The memorial has also brought renewed activity to the small village of Zhangjiagou, which has only 324 residents, mostly elderly, as younger people have moved away. During holidays, tourists arrive by the busload, and some villagers have begun to benefit from tourism. If the 1960 rescue was a "blitzkrieg" against death, the subsequent decades involved a protracted "war" against poverty. External assistance and internal efforts have combined in Pinglu over the years. Sinopharm Group Co. Ltd., whose predecessor was involved in the 1960 rescue, has maintained a special connection with Pinglu, offering free medical clinics and support for the surviving comrades. Another state-owned enterprise has also provided significant targeted assistance for rural revitalization.

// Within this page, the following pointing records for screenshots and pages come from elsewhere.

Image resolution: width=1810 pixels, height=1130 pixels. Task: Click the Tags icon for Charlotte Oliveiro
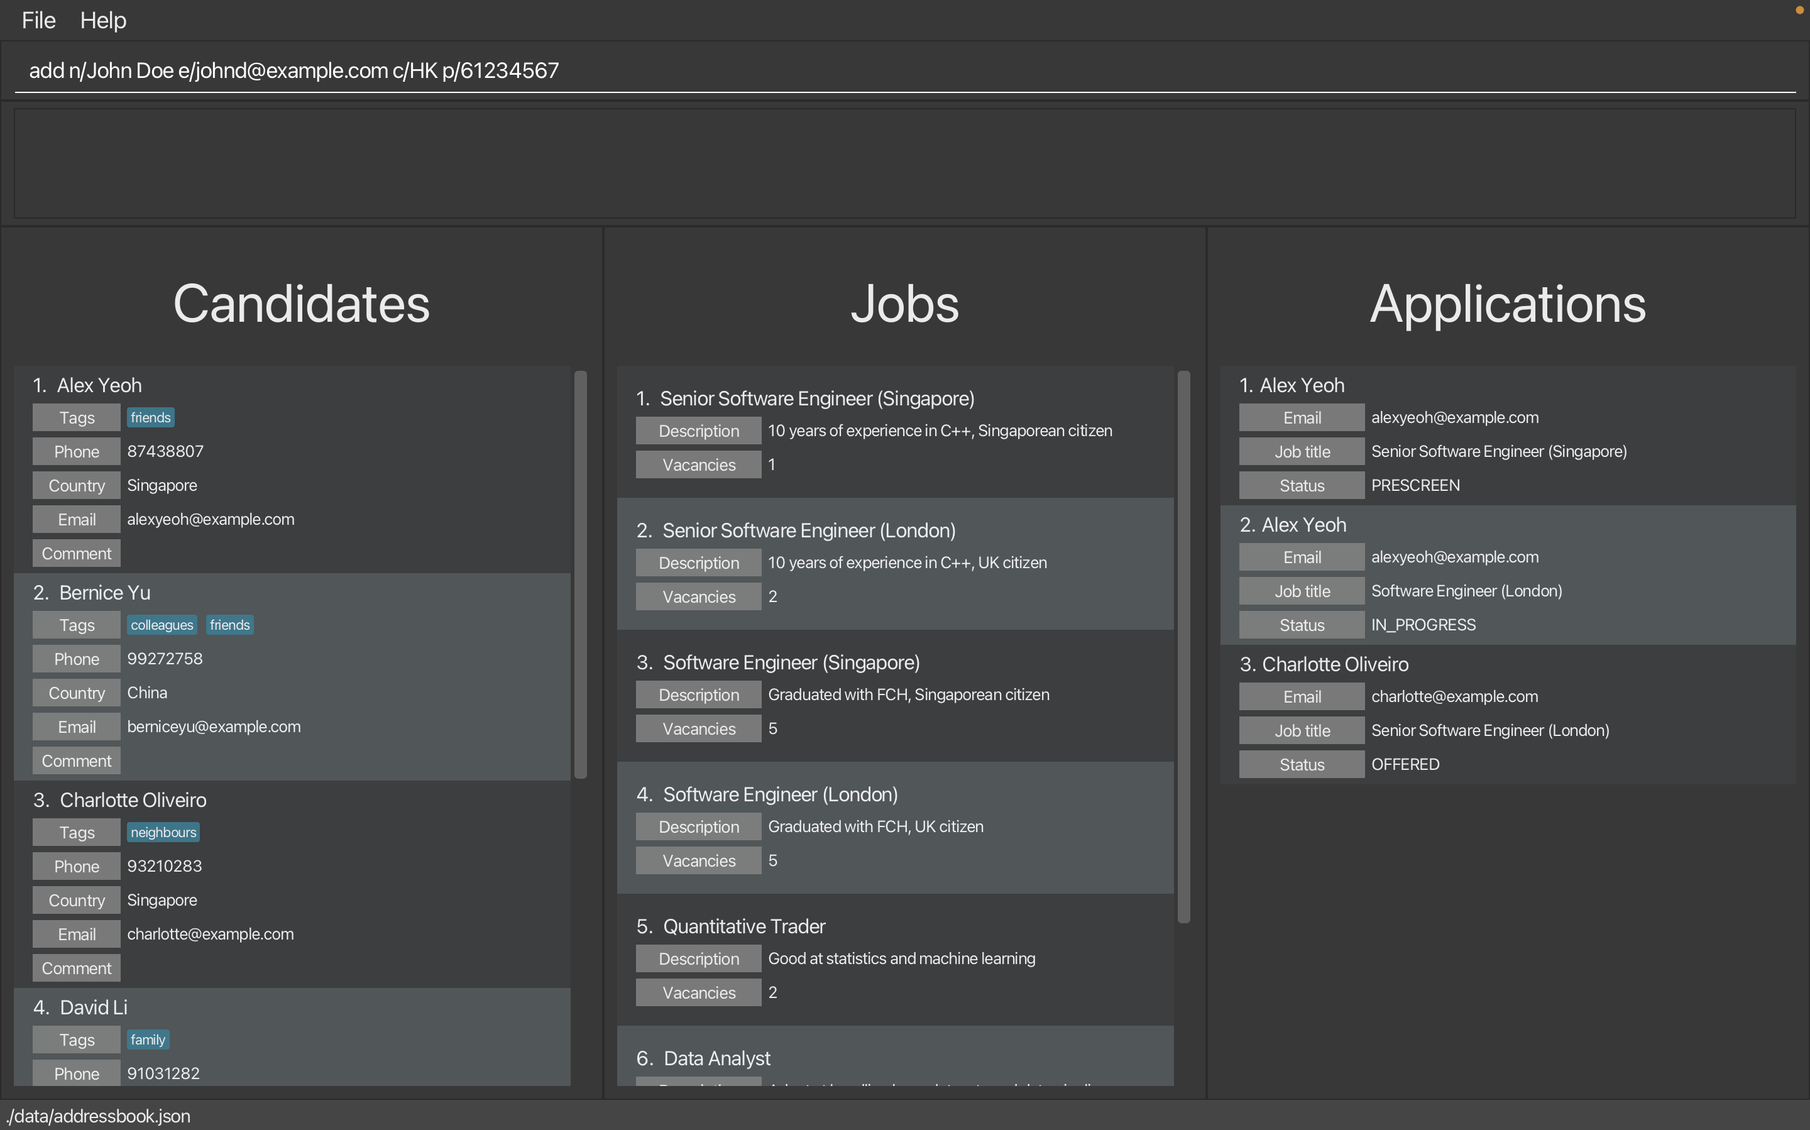pos(75,832)
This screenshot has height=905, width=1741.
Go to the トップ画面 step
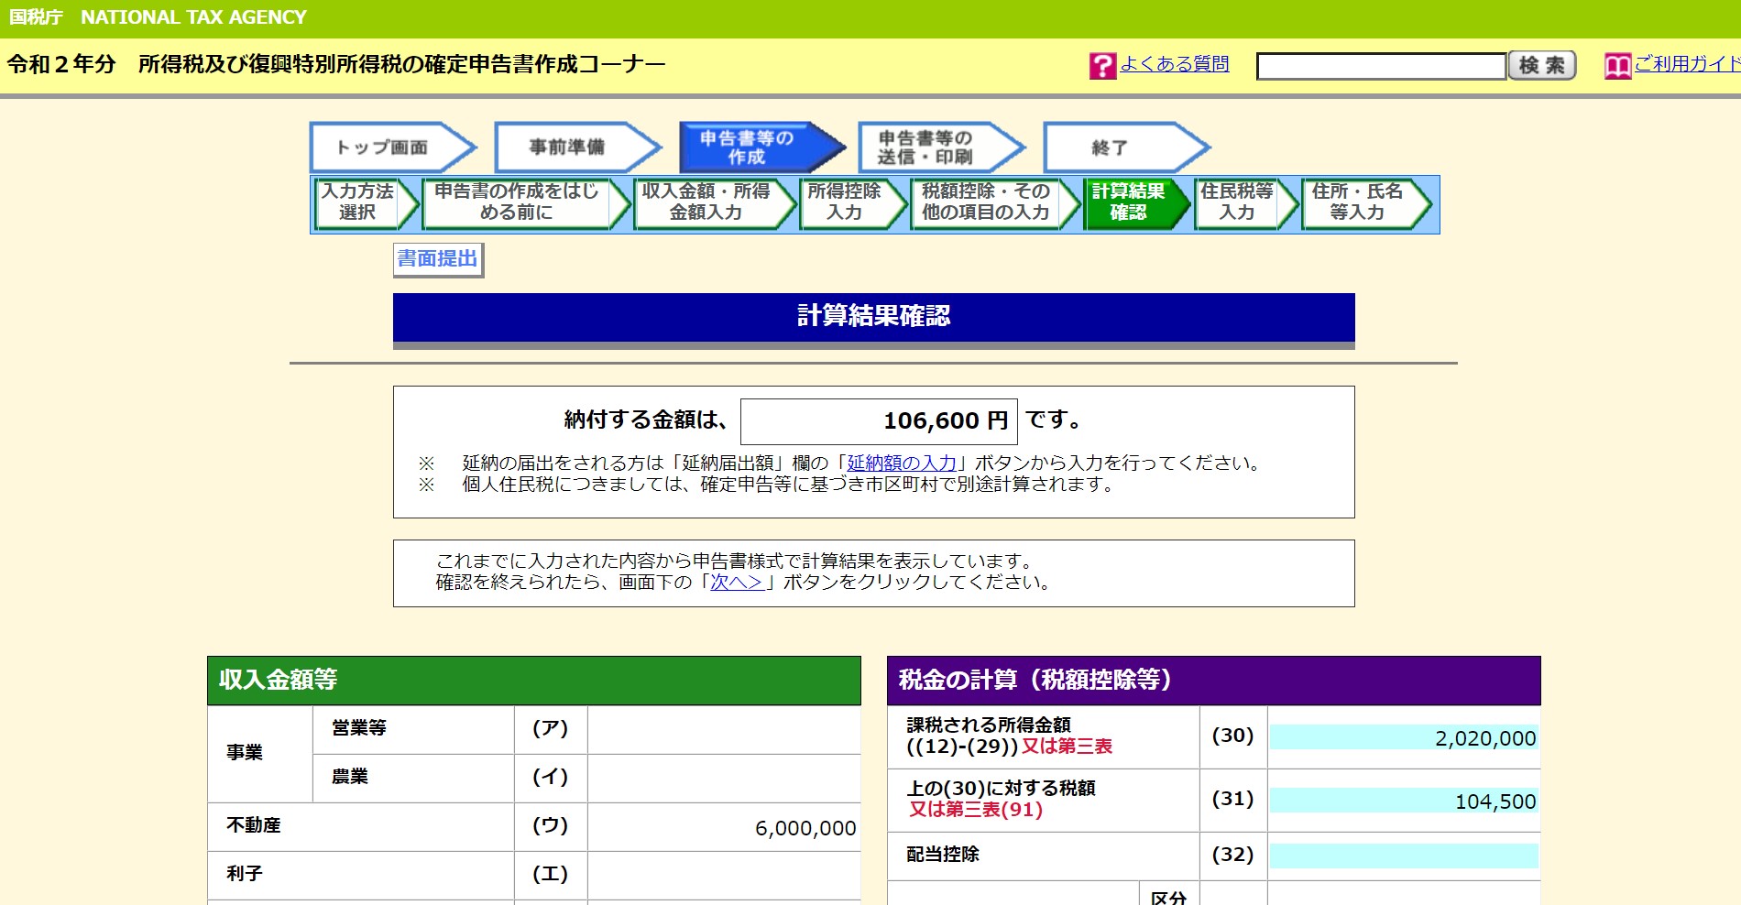coord(383,147)
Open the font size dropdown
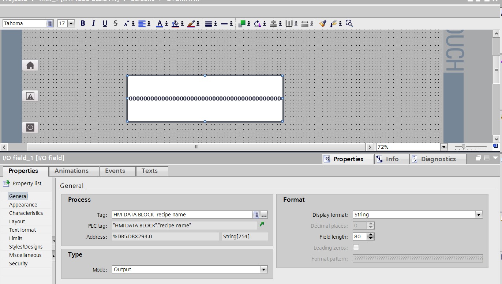Screen dimensions: 502x284 71,23
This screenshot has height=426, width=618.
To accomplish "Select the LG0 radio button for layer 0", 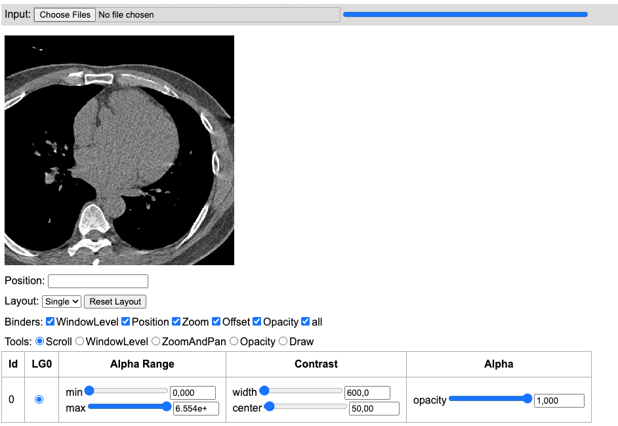I will pyautogui.click(x=39, y=399).
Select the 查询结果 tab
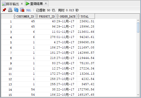Image resolution: width=141 pixels, height=98 pixels. pos(36,4)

Local initiative remains crucial. Liu Zhanlu, a former soldier and police officer, volunteered to serve as the first Party secretary in Xianliang Village, a major agricultural community. Facing initial challenges, he spent months building trust with villagers. Identifying infrastructure as key, his team secured funding to build roads and irrigation channels and established a fruit sorting center. Following these improvements, they upgraded 1,230 acres of aging apple orchards. Last year, the village successfully sold over 15 million kilograms of apples, and per capita income has exceeded 20,000 yuan, with many households earning substantially more.
Similar progress is evident elsewhere. In Xiniu Village, a "seniors' canteen" has been operating smoothly for 14 years, providing affordable meals for elderly residents, including survivor Niu Gencun, who expresses contentment with his current life. Another survivor, Li Chuangye, 84, remains healthy and is also satisfied, repeatedly expressing gratitude to the Party and government. His daughter, Li Qinghui, reflects that without the national rescue effort, she might not have been born. She sees her father's perseverance and care for her ailing mother as a form of "ordinary greatness," an influence that has been passed down to her son—an "unconscious inheritance."
Over sixty-six years, the spirit born in Pinglu has endured. The president of Pinglu County People's Hospital, who read the story in his youth, says it serves as precious spiritual nourishment for the Chinese nation. The hospital frequently organizes its staff to study the article, reinforcing its values, which have proven important in handling public health emergencies. A department head emphasized that while challenges are inevitable, possessing this spirit ensures that any difficulty can be overcome.
This was demonstrated in early 2020 when medical workers from Pinglu volunteered to support Hubei during the pandemic. Nearly half the hospital staff volunteered. For Nurse Wu, the immediate feeling was not fear but a sense of duty, a direct lineage from the nationwide effort to save Pinglu decades prior—a commitment to life at any cost. Working in a重症病房in Tianmen, she saw the same desperate "look in the eyes" described in the original article. Despite pressure, the medical team reassured patients they could be treated. Upon departure, they were warmly seen off by locals, though Wu felt the credit was shared with supportive drivers, hotel staff, and volunteers, seeing it as a living example of "when disaster strikes, help comes from all sides," where everyone contributes in their own way. She often tells her children that helping others when able is what makes a society better.